**Description of the task**
Copy out every line from the records that includes "computer".

**Dataset records**

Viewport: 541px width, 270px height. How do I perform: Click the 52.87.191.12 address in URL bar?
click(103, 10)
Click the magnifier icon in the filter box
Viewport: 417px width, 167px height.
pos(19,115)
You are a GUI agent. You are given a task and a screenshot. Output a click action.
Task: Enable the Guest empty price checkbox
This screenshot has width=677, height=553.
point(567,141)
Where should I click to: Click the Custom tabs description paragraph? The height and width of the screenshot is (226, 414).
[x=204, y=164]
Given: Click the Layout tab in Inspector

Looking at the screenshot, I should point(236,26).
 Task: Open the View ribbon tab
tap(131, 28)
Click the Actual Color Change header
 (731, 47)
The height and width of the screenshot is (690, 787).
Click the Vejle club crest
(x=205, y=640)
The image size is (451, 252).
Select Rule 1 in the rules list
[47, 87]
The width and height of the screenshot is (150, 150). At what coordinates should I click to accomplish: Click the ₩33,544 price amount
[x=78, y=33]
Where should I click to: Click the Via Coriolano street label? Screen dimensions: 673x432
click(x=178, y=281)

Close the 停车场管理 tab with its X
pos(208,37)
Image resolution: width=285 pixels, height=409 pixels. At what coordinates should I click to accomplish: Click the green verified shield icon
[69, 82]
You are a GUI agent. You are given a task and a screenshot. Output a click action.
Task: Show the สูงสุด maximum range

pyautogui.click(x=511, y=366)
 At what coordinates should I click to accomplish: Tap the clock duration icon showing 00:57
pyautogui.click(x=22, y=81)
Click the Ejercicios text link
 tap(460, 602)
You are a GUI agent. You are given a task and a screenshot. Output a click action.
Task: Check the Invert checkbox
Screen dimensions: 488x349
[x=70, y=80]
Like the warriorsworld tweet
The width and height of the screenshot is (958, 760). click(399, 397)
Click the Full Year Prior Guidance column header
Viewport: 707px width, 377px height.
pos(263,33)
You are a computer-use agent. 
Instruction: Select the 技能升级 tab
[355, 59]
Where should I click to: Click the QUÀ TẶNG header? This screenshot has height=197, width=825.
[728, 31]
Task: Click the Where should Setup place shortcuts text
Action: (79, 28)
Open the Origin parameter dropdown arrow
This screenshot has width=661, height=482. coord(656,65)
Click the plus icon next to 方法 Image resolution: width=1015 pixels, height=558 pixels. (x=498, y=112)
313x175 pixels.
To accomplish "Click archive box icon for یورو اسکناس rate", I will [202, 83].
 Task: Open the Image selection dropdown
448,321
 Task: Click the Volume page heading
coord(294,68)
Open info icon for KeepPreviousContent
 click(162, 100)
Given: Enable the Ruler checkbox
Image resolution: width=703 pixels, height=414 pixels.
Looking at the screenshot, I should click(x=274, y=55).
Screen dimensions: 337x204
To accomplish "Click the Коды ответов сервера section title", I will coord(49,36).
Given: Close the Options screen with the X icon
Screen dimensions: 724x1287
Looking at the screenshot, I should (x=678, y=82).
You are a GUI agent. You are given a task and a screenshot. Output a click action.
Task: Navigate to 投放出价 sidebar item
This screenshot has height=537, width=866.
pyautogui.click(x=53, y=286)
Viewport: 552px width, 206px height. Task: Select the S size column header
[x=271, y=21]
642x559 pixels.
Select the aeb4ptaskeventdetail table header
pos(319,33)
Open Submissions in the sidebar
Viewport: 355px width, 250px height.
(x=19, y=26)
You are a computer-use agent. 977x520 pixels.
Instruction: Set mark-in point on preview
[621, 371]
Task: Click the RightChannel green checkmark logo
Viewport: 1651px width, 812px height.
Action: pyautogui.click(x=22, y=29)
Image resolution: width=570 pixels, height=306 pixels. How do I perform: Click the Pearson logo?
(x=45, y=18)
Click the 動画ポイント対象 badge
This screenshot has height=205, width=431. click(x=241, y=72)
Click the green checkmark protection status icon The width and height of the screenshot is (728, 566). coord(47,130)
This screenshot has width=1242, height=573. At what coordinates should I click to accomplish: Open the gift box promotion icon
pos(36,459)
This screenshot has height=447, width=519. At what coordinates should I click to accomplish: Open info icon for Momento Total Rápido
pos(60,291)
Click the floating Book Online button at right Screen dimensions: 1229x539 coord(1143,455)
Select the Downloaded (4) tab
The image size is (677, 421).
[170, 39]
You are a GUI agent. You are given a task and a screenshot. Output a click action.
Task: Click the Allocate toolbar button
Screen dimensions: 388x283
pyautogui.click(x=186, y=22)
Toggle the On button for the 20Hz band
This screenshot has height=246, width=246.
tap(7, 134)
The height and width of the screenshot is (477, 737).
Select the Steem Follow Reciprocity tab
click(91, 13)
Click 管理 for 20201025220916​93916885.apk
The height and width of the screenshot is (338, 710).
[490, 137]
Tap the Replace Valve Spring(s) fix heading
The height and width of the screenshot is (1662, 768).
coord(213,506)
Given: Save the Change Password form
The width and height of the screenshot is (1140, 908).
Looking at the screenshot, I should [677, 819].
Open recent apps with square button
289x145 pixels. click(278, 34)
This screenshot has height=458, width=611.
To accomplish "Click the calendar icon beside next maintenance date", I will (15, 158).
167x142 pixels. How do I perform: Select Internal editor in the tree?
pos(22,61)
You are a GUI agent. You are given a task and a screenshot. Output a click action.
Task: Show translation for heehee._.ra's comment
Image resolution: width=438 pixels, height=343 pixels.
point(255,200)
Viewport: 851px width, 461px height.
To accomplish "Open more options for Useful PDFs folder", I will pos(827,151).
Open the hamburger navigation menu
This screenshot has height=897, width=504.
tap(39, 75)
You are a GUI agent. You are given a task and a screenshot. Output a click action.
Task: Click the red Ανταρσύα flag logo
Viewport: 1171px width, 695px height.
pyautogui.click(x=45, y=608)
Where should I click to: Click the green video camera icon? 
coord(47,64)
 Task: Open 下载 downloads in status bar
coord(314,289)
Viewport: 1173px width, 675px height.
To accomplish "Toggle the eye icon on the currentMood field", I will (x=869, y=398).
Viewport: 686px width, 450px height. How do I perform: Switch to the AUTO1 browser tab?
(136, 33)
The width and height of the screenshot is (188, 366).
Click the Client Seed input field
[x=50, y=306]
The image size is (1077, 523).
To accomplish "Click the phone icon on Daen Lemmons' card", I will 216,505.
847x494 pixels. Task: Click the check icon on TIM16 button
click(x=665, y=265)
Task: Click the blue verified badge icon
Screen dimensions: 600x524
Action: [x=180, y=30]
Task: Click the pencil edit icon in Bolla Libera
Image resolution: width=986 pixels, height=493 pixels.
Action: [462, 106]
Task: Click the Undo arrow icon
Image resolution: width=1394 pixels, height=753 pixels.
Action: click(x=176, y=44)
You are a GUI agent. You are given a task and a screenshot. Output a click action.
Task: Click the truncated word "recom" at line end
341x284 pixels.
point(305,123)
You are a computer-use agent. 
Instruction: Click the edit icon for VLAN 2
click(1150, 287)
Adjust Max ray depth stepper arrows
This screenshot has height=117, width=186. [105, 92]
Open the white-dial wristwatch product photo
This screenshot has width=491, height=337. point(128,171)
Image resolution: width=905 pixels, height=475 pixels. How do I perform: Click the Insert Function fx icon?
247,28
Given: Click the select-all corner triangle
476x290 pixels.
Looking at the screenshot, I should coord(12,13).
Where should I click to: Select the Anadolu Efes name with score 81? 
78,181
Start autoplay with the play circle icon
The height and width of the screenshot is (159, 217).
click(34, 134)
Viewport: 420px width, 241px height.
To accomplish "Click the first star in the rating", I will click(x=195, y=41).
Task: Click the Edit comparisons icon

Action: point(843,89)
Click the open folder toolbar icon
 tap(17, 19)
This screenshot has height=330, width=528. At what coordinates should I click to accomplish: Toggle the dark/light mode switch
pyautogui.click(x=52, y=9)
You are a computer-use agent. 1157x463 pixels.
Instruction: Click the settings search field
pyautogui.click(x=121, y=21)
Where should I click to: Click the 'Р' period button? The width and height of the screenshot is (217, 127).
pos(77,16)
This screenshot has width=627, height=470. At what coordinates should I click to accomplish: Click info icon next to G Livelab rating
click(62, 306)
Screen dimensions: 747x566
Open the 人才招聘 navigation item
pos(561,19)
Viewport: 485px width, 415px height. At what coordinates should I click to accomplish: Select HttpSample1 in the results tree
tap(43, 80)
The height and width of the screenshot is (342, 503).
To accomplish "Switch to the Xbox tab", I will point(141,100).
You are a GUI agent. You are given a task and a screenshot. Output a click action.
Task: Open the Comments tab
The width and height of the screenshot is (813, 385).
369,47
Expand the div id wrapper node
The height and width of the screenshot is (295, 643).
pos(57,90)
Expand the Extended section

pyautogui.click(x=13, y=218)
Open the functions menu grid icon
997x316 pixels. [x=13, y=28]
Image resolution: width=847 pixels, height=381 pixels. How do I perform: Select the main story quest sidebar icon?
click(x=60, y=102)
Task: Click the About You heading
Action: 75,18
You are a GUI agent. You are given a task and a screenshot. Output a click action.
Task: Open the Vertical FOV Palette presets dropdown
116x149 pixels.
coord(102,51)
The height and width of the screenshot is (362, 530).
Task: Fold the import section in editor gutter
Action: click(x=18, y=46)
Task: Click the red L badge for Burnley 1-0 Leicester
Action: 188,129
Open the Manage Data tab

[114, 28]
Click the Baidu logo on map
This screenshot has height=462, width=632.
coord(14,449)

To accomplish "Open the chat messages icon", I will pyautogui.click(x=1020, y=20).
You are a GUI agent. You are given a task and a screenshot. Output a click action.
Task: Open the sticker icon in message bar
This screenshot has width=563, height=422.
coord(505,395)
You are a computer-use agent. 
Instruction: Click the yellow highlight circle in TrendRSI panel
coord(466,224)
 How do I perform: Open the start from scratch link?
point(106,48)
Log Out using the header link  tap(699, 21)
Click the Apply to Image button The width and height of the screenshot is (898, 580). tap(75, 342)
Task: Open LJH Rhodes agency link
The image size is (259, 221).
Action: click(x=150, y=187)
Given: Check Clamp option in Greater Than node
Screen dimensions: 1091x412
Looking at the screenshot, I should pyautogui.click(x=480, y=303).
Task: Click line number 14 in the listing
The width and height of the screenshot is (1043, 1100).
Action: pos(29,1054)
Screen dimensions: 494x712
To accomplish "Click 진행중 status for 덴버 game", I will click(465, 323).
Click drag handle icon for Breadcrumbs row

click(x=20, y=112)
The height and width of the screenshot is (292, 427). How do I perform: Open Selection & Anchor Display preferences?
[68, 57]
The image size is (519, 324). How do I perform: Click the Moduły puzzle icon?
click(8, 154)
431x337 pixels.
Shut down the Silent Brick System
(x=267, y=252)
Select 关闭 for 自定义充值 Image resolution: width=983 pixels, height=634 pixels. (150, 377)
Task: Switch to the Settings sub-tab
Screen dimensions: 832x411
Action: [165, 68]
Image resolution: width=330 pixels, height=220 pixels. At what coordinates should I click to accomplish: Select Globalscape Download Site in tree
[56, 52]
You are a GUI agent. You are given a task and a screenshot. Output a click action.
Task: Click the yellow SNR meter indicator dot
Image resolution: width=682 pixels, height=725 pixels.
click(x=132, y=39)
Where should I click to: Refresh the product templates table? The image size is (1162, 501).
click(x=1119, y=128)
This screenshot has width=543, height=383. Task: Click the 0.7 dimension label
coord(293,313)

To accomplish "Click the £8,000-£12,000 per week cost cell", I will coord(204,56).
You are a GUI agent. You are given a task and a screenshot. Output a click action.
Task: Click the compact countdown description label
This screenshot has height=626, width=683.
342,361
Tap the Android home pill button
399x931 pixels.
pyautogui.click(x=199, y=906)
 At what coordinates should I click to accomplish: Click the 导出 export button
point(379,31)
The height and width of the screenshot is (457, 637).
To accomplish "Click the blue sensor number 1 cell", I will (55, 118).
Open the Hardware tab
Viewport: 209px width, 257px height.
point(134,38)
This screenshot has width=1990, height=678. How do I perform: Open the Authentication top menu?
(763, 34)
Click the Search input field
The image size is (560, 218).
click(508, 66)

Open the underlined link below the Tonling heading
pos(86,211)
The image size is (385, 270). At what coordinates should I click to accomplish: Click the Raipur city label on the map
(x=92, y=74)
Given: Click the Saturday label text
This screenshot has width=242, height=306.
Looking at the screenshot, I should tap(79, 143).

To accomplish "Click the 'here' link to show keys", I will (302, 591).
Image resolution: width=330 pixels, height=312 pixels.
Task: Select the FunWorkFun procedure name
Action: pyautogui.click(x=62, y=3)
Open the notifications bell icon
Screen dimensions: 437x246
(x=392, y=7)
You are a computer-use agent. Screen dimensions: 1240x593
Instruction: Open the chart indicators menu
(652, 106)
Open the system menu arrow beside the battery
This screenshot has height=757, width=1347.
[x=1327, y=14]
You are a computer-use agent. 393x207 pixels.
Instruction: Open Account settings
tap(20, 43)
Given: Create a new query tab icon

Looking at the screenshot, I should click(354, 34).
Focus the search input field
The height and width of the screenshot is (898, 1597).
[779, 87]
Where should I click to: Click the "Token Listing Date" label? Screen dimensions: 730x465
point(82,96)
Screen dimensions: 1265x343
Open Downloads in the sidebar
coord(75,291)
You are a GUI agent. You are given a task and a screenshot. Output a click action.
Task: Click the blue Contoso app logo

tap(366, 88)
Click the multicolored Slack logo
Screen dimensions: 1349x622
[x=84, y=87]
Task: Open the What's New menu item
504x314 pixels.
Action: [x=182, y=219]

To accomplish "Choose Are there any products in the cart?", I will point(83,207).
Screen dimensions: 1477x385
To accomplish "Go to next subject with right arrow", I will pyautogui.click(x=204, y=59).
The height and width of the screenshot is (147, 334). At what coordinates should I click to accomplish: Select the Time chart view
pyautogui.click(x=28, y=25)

**Exercise result**
You are a computer-use agent. 
You are a computer-use agent. 977x520 pixels.
You are a computer-use agent. 
You are a computer-use agent. 1157x463 pixels.
You are a computer-use agent. 
You are a computer-use agent. Screen dimensions: 1240x593
You are a computer-use agent. 393x207 pixels.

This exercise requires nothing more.